Leonard W. Rodekohr, of Sedalia, for respondent.
Mandamus. The city water company of Sedalia obtained judgment against the city of Sedalia for $14,816.52 on account of unpaid water rentals. The judgment was affirmed in this court (City Water Co. v. City of Sedalia, 231 S. W. 942) in June, 1921. There was no money in the city treasury available to pay the judgment. Acting under section 8317 et seq., R. S. 1919, the city council passed and the mayor signed an ordinance providing for payment by an issue of judgment-funding coupon bonds for $14,500. Bids therefor were duly received, and the relator Guaranty Trust Company was the highest bidder. Respondent was and is the city treasurer. He refused to countersign the bonds as required by the statute, and this proceeding was begun to compel him to do so. Respondent concedes that the tax levy for the year is materially less than the constitutional limit. This remains true when the three-fourths of one cent on each $100 of the city assessment, the levy for the payment of the bonds in question, is included.

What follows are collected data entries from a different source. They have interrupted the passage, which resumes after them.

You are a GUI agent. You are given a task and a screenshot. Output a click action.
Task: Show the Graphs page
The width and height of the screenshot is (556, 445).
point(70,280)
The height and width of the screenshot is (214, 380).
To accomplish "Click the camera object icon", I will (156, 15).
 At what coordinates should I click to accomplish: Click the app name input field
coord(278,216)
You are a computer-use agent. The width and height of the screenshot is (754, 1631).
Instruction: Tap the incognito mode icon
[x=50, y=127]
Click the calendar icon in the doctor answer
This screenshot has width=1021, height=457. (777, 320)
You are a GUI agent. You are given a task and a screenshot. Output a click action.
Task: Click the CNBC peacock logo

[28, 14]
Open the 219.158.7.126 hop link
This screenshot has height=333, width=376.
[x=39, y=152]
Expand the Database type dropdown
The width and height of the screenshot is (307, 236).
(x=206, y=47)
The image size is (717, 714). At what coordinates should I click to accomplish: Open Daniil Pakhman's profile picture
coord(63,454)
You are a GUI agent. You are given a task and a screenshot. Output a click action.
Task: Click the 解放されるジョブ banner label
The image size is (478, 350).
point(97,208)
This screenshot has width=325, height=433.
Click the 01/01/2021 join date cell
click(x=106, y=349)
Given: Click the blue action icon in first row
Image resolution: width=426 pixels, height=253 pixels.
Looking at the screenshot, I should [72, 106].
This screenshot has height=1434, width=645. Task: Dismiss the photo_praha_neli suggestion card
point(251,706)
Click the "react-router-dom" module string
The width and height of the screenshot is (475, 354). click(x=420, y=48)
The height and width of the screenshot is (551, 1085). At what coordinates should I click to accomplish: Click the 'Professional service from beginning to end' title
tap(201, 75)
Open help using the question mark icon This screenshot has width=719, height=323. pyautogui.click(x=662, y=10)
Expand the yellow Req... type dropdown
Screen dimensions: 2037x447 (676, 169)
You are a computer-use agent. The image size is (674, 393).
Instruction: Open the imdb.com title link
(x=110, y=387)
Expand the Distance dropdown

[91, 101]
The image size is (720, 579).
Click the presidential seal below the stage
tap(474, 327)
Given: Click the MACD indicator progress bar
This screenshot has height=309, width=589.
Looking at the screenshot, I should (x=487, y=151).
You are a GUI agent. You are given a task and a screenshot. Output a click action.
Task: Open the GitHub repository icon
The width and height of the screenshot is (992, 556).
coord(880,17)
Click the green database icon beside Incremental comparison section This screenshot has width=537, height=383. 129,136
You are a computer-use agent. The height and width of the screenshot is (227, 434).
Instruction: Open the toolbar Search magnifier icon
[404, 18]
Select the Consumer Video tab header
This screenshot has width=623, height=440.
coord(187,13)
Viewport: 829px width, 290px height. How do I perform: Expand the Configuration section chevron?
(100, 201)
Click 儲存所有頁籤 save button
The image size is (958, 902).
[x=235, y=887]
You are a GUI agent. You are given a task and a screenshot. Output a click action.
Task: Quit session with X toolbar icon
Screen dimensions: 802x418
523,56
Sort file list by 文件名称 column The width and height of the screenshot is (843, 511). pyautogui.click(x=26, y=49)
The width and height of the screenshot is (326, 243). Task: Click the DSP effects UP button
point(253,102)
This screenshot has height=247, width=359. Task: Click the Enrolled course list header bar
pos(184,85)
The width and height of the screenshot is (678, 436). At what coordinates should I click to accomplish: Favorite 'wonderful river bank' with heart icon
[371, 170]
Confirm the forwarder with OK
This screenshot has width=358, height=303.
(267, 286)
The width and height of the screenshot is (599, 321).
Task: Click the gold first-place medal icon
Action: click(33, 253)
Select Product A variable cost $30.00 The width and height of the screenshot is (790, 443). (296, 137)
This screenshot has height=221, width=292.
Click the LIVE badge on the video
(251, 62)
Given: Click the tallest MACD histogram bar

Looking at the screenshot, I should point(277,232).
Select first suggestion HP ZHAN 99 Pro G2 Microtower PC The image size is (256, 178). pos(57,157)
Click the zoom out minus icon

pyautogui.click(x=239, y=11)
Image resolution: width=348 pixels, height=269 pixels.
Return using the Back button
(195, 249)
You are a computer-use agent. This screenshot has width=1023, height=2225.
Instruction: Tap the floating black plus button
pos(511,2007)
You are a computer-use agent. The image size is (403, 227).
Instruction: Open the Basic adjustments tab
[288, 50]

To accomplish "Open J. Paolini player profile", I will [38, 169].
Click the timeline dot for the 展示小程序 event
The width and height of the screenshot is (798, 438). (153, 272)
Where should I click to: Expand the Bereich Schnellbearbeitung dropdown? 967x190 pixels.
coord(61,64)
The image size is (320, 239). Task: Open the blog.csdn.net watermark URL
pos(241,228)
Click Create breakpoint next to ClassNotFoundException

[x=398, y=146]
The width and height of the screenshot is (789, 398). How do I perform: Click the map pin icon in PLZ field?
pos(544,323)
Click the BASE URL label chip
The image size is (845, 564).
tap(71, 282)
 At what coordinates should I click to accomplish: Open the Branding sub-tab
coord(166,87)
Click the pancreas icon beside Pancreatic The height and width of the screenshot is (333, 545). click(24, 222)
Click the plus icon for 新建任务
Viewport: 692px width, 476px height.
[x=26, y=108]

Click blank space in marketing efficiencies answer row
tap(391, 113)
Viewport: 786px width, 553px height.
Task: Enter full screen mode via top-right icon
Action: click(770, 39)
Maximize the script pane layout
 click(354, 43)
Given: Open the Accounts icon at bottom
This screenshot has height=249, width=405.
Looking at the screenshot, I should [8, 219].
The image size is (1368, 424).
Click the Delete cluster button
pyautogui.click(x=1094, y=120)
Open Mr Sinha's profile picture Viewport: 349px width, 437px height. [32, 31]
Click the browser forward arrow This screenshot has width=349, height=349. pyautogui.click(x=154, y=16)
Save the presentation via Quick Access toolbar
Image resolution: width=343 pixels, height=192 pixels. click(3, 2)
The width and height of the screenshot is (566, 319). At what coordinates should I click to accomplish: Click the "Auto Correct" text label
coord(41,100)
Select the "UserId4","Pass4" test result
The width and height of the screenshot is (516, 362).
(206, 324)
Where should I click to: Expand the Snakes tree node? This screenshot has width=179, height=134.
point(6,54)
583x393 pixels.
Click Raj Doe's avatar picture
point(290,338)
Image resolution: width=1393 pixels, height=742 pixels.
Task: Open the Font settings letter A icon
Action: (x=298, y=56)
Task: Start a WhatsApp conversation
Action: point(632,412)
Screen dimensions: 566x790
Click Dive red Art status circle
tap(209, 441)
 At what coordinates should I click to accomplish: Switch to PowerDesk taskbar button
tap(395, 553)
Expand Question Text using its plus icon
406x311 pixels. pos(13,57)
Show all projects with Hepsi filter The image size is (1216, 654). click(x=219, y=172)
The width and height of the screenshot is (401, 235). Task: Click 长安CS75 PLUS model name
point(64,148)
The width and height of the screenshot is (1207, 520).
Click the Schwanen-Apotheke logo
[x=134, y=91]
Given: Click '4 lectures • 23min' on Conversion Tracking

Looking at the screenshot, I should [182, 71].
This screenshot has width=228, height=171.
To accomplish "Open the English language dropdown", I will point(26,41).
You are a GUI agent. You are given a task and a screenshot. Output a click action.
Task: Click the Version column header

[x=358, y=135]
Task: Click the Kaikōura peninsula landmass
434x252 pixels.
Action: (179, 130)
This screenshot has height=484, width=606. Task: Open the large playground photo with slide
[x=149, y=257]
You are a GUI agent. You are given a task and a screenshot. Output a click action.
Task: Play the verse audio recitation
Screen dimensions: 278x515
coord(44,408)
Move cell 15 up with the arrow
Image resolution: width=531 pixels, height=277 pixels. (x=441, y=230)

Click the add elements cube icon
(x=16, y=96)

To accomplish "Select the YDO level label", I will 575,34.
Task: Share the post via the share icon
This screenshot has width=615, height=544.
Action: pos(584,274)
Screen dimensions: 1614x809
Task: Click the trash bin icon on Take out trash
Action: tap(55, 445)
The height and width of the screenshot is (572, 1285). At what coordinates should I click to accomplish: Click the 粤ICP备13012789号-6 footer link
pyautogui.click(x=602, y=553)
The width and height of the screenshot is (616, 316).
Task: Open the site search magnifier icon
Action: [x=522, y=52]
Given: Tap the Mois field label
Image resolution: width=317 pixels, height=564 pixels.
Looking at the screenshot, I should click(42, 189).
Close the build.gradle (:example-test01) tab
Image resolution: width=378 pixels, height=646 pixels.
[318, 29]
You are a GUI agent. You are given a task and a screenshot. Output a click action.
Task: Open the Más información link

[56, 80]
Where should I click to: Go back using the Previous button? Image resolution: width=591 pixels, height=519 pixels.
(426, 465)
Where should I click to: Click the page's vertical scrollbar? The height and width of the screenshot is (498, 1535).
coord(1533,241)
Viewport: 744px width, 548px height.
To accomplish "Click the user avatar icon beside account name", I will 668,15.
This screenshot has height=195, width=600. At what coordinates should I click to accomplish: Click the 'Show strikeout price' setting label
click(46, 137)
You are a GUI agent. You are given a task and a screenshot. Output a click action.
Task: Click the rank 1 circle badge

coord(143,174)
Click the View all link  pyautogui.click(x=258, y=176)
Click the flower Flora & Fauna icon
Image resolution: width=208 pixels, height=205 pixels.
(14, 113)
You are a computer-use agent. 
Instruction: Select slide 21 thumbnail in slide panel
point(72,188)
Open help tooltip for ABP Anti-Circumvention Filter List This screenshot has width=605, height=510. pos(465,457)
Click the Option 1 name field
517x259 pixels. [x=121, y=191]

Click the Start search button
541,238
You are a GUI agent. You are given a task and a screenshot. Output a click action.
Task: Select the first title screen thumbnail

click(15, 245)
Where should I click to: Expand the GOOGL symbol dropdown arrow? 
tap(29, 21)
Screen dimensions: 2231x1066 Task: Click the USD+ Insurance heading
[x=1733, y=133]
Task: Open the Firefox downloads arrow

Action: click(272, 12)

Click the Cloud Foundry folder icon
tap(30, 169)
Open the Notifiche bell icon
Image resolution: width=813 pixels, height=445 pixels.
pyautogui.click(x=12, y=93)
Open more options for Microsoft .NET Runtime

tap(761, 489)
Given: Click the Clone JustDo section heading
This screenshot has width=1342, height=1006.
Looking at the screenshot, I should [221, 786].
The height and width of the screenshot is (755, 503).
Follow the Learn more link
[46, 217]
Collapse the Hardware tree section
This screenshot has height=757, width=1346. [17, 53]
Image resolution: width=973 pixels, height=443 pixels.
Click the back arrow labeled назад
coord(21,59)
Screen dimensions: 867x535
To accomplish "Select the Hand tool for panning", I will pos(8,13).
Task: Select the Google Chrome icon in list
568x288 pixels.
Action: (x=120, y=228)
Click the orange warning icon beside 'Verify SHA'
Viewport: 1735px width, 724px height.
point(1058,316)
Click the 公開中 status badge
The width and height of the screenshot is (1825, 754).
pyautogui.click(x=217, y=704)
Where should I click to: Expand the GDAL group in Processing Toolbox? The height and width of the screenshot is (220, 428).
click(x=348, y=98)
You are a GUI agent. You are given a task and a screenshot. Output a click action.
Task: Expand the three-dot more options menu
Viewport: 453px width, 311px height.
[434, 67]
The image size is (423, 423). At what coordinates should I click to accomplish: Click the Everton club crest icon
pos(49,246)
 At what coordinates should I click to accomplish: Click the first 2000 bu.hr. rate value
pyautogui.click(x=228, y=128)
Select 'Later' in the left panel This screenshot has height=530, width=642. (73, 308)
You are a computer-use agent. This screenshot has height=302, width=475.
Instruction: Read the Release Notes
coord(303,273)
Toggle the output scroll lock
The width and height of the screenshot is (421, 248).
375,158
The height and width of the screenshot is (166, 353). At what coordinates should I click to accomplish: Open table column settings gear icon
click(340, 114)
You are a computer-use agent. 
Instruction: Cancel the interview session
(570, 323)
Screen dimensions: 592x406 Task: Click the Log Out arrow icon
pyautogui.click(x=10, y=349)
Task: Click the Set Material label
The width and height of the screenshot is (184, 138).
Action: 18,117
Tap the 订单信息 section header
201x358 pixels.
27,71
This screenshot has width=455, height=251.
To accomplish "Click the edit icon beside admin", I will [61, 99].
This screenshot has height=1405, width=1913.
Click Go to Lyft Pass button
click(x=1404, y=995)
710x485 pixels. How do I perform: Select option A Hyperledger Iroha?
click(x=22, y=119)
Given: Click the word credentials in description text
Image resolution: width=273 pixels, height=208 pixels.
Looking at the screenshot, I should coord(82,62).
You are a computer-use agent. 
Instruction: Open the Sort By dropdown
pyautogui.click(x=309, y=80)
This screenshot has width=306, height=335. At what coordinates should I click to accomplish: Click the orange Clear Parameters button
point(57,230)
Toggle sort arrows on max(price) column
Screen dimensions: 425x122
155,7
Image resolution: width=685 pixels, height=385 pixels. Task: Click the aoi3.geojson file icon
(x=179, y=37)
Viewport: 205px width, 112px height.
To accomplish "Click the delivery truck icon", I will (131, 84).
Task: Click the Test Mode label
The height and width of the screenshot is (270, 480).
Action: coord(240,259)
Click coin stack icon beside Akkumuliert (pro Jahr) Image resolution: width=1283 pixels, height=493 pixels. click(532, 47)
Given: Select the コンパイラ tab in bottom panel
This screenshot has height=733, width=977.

I. Respondent's first contention is that the bonds in question will constitute a new indebtedness, and therefore cannot lawfully be issued without the consent of the voters at an election held for that purpose. Section 12, art. 10, Const. The judgment against the city is conclusive of the validity of the indebtedness upon which it is founded. Relators insist the bonds proposed to be issued will constitute a mere refunding of an existing valid indebtedness, and that their issuance will result simply in changing the form thereof, and will neither change nor add to the city's indebtedness in a manner obnoxious to the Constitution. In State ex rel. Clark County v. Heckmann, 280 Mo. 686, 218 S. W. 318, it was held that the issuance and sale of county bonds for the purpose of raising money which was subsequently to be used to discharge an existing indebtedness created a new debt. This upon the theory that a liability on the bonds came into existence upon their sale and delivery, and that the liability upon the old debt continued to exist until the proceeds from the bonds were thereafter actually applied to extinguish it. It is made clear in that opinion that it was not intended to decide that a refunding of a debt by a process which extinguished it at the time or before the refunding bonds became actual obligations of a municipality would create a new debt in any sense. That a city might make a new contract in renewal of a prior valid obligation had already been decided by this court. State ex rel. v. Neosho, 203 Mo. loc. cit. 96, 101 S. W. 99. In the briefs in this case and those which accompany the opinion in the Clark County Case, as well as in the majority and dissenting opinions in that case, may be found collections of the decisions which show that the great weight of authority is to the effect that the refunding of a valid debt in such manner that the payment and extinguishment precedes or is simultaneous with the coming into existence of the refunded debt as an obligation does not create a new indebtedness or add to the previous one, but merely changes its form. This is true whether the refunding bonds are exchanged for the evidences of the old debt or are sold and the proceeds actually used to extinguish the old at the time and in the manner stated. It seems to us that sound reason also supports this view.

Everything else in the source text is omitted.